Я заглянул на кухню.
— Мам, а кто это у Надьки сидит?
— Мальчик один, с ее класса, — мама поставила звякнувший бокал на сушилку. — Я с его матерью раньше работала. Хороший мальчик.
Железный аргумент: хороший мальчик, потому что с его матерью были неплохие отношения. Мне вот почему-то не хочется распахивать ему свои объятья.
— И чего они там делают?
— Уроки, — спокойно отозвалась мама. А что, не похоже?
— Похоже, — буркнул я. — А что, он сам, без Надьки, уроков сделать не может?

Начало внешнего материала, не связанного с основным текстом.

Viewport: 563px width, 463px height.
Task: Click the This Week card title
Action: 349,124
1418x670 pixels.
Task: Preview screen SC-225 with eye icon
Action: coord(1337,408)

На мгновенье застыв, мать развернулась, взяв меня под прицел внимательных глаз:
— Ревнуешь?
— Вот еще!! Было бы из-за кого ревновать! Просто беспокоюсь за сестру, вот и все.

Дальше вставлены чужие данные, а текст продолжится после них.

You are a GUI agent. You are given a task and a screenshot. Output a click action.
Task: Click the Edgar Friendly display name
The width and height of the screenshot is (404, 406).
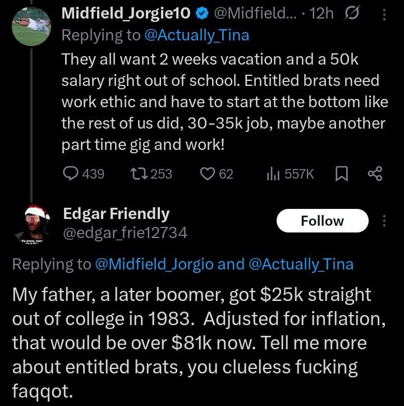click(116, 213)
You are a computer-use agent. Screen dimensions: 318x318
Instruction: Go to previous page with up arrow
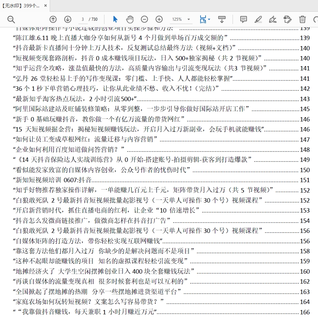point(53,19)
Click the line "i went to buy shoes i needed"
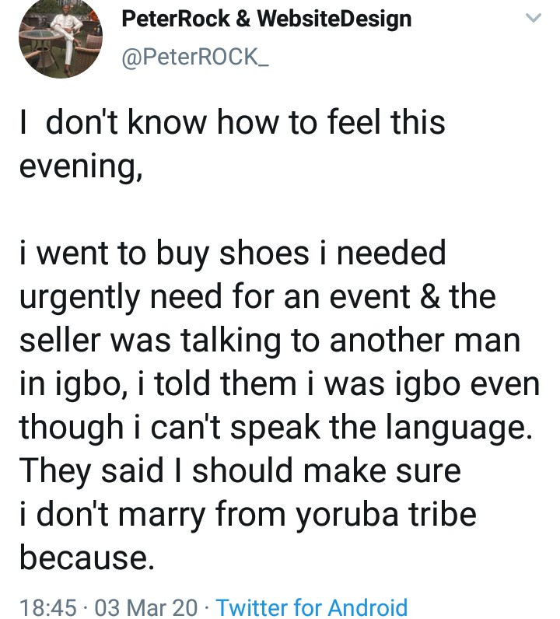This screenshot has width=560, height=619. coord(232,254)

Наверное, я не показался ей умиротворенным.
— Жениха ей сам выбирать будешь?
Я почувствовал, как по щекам разливается — не жар, нет! — слабенькое тепло.
— Ты же знаешь, что нет, — сбивчиво промямлил я, не забыв предварительно заняться изучением собственных носков.
— Знаю, — согласилась она. — У меня тоже есть мнение насчет твой жизни — живешь неизвестно где, питаешься неизвестно чем, дома не появляешься — но я же молчу?!
— Мама! — стонуще воскликнул я и не нашел, что еще воскликнуть.
Потеснив меня у порога, в кухню вошел отец. Молча опустился на стул. С маминой помощью перед ним материализовалась тарелка с борщом.
Борщ я когда-то любил.
— Ну что, — отец с хлюпающим звуком втянул в себя содержимое первой ложки, — как твои дела-то?
— Нормально дела, как всегда, — ответил я, прежде чем вспомнил, зачем явился. — Если не считать одной маленькой неприятности….
Как в анекдоте:
«— Товарищ генерал, за время Вашего отсутствия чрезвычайных происшествий не было! Вот только пес Шарик сдох…
— А чего же он сдох?
— Да конины объелся.
— Какой конины?
— Лошадь загоняли, пришлось пристрелить.
— Как загоняли, почему?
— Пожар в штабе начался, воду везли.
— Ну и как, потушили?
— Никак нет, сгорел штаб со всеми бумагами.
— Идиот! С этого начинать надо было!
— А мы Вашему заместителю с этого начали, он и помер…»
— Что за неприятность? — перестав стучать ложкой, папа вопросительно поднял брови.
— Вам надо перебраться куда-нибудь подальше. Недельки на две, — безмятежно поведал я.
— С чего бы это? — произнеся эти слова, папа вспомнил про застывшую в руке ложку и опустил ее обратно в тарелку. Назревал серьезный разговор.
А разве кто-то сказал, что мы здесь шутки шутим?
— Происки заграничных спецслужб, — находчиво, как мне показалось, поведал я. — До них дошли слухи — да что там, уже не слухи — достоверные данные! В общем, они про меня знают и, возможно, захватят вас, чтобы оказать на меня давление.
«А что, нормальная версия! Пусть докажут обратное!»
— Что-то я сомневаюсь, чтобы заграничные службы разгуливали здесь, как у себя дома, — недоверчиво протянул отец, водружая локти на стол и бдительно всматриваясь в мое лицо. — А ну, выкладывай все как есть!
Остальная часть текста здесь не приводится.